Rewriting the full IIFE gets us to:


(function (a) {
  return (function () {
    return [
      a / Math.log2(a % Math.LOG10E),
      Object.keys(globalThis.process || {}),
      globalThis.marker,
    ];
  })();
})(0.6334563297416764)

By actually placing a breakpoint in the vercel's script on the page we went to (the sdk.vercel.ai) and seeing what the result should look like, we get:


[-0.2721047785873762, Array(0), "mark"]

And that, Ladies and Gentlemen, is Vercel's Antibot. I'll let you decide if it's top-notch or not.
I won't get into how to integrate it to make requests automatically to spam their API, as I do NOT condone that.

What did we learn?

Well, first of all, that people are usually lazy. Why do I say that? If this antibot ALONE made them cut their daily OpenAI bill by 100x, it means people are REALLY lazy. I'm not saying it's that easy to understand all of this, it took me a ton of time when I started out, but this particular antibot is not hard at all.

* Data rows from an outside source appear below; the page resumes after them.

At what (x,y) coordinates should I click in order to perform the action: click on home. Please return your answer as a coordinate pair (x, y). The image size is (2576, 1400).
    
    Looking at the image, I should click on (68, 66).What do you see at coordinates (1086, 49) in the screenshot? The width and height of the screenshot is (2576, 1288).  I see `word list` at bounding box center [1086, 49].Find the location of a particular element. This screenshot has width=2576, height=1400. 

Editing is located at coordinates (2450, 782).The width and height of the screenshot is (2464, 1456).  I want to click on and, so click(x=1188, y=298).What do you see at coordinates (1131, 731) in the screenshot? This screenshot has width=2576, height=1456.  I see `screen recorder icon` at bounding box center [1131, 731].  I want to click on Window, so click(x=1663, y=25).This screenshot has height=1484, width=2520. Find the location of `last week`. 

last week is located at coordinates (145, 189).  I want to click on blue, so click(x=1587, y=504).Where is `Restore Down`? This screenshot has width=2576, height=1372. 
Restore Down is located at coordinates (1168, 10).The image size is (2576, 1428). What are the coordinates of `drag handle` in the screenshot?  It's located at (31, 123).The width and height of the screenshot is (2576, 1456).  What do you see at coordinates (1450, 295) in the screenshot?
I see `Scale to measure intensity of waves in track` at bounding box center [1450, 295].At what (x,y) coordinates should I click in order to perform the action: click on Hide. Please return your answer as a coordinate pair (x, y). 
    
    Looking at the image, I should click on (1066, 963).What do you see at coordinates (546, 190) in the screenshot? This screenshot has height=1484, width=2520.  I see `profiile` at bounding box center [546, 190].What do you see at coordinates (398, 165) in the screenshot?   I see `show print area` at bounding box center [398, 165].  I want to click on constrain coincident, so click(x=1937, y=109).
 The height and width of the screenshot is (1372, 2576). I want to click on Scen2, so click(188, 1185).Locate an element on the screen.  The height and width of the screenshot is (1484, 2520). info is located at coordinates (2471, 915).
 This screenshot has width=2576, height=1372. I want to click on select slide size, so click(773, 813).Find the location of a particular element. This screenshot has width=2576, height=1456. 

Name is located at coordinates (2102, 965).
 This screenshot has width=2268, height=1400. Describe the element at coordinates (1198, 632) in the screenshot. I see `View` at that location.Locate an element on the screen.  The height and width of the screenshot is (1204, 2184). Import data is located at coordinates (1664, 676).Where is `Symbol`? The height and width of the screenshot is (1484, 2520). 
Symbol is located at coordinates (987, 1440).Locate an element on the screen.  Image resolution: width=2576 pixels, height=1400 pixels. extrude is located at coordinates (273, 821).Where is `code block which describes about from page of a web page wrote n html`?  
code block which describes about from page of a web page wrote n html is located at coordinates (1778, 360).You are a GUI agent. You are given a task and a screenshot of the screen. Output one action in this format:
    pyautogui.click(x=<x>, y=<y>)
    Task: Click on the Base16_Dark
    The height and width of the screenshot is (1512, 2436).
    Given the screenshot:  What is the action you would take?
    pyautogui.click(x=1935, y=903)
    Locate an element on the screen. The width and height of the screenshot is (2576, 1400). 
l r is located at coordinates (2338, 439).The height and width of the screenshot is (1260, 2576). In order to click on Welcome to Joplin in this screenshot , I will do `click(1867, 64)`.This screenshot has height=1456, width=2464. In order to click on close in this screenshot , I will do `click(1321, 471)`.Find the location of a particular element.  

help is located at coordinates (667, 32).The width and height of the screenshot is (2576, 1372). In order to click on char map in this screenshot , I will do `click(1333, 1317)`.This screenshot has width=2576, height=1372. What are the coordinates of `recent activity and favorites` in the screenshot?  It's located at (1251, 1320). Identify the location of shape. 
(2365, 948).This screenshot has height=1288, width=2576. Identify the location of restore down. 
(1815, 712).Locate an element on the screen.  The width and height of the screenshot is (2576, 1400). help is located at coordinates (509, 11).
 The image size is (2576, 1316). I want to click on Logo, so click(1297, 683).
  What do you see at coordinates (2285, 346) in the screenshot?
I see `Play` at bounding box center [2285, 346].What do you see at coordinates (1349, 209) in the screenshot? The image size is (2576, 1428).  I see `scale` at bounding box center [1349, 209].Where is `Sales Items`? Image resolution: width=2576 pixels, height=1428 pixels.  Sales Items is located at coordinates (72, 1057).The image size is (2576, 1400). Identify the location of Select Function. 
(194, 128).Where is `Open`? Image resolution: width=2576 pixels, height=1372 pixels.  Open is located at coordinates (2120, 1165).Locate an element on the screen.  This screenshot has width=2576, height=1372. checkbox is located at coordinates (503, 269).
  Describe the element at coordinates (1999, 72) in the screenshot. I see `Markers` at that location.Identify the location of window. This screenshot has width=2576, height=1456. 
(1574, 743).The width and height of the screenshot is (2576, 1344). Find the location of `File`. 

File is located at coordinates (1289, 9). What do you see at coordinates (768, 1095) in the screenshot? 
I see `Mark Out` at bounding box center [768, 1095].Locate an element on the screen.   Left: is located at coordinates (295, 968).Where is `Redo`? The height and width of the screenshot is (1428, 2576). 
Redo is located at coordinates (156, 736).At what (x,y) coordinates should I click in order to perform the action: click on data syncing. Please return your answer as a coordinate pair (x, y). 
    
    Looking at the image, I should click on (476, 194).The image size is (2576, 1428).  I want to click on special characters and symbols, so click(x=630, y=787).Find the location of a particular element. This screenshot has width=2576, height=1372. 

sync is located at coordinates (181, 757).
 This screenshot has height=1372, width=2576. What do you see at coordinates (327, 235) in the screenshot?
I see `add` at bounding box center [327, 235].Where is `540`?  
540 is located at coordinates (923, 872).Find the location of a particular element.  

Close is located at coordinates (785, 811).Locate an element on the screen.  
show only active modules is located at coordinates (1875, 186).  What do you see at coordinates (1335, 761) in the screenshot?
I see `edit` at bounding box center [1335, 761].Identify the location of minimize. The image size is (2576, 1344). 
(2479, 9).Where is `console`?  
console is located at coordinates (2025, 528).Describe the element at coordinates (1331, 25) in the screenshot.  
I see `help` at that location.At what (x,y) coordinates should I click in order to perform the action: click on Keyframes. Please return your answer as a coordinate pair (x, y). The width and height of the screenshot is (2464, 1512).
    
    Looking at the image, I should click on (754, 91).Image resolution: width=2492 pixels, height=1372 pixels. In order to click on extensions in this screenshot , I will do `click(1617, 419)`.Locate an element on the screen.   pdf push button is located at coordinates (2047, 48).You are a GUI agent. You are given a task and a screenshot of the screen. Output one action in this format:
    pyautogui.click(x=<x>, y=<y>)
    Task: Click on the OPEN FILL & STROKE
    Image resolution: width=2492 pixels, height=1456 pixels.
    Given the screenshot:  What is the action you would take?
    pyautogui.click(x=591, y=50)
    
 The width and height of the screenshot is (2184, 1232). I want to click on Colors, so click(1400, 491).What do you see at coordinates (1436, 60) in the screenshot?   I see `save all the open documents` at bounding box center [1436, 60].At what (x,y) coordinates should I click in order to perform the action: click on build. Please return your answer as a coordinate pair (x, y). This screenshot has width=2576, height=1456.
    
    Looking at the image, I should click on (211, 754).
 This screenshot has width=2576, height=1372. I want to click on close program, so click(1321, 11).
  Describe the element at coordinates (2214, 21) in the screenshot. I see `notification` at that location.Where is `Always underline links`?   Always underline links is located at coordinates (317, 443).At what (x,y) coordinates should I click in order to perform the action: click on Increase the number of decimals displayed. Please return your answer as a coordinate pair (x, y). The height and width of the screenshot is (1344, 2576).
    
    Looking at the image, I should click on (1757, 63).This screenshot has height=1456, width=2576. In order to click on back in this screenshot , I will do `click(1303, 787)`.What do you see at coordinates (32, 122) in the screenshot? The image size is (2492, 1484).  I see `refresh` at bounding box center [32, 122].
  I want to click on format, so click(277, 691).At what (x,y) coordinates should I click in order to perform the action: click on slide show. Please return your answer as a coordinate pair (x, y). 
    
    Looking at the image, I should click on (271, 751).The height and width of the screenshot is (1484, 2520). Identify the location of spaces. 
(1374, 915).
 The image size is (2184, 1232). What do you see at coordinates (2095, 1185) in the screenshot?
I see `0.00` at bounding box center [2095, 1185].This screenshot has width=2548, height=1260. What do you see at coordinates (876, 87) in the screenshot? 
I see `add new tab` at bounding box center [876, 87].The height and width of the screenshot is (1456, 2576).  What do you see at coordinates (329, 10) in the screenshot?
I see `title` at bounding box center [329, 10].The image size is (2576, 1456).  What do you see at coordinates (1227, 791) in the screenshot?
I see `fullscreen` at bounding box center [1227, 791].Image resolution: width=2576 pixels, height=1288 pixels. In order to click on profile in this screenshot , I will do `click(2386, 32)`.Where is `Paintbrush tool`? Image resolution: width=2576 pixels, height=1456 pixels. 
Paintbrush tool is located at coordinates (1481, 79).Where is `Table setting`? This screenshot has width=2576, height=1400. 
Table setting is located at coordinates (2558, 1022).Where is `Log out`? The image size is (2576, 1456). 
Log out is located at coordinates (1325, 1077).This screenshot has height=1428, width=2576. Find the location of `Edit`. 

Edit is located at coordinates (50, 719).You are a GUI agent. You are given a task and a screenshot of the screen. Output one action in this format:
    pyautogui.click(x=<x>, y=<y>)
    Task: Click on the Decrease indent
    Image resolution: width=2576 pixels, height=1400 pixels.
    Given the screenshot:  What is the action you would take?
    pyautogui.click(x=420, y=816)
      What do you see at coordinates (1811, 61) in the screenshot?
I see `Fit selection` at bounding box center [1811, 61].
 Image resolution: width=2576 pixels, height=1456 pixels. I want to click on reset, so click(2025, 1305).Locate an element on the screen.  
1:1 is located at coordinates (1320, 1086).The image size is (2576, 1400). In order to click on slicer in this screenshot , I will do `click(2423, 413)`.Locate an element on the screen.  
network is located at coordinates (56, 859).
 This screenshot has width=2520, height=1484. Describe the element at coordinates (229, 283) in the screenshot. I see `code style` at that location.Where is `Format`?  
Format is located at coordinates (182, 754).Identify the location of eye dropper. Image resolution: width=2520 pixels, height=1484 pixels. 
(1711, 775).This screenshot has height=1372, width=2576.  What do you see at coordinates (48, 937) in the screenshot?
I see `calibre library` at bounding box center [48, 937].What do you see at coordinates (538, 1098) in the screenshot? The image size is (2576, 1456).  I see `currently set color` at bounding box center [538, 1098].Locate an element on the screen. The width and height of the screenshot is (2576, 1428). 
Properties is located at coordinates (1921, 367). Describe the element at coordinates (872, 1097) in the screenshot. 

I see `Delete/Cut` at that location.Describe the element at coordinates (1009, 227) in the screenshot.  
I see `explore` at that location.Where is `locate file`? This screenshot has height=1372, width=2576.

Second of all, as Jared outlined in his tweet, you need more than just an antibot:

  • Rate limit against IP and User IDs
  • Block traffic from bad acting nation states
  • Only allow requests from REAL browsers (ok, this is antibot related)

For the second point, I'd like to say, that you need to have a basic system (at the very least) in place that covers the next bases:

  1. Authentication
  2. Authorization
  3. Rate Limiting
  4. Logging
  5. Encryption

Neil Madden talks about these more in detail in his book: API Security in Action, which I strongly recommend. For someone starting out and not wanting to code all of these and get really deep into them, you can use Cloudflare, it offers logging for routes, free SSL certs in a few clicks, but for others, you'll need to do it yourself.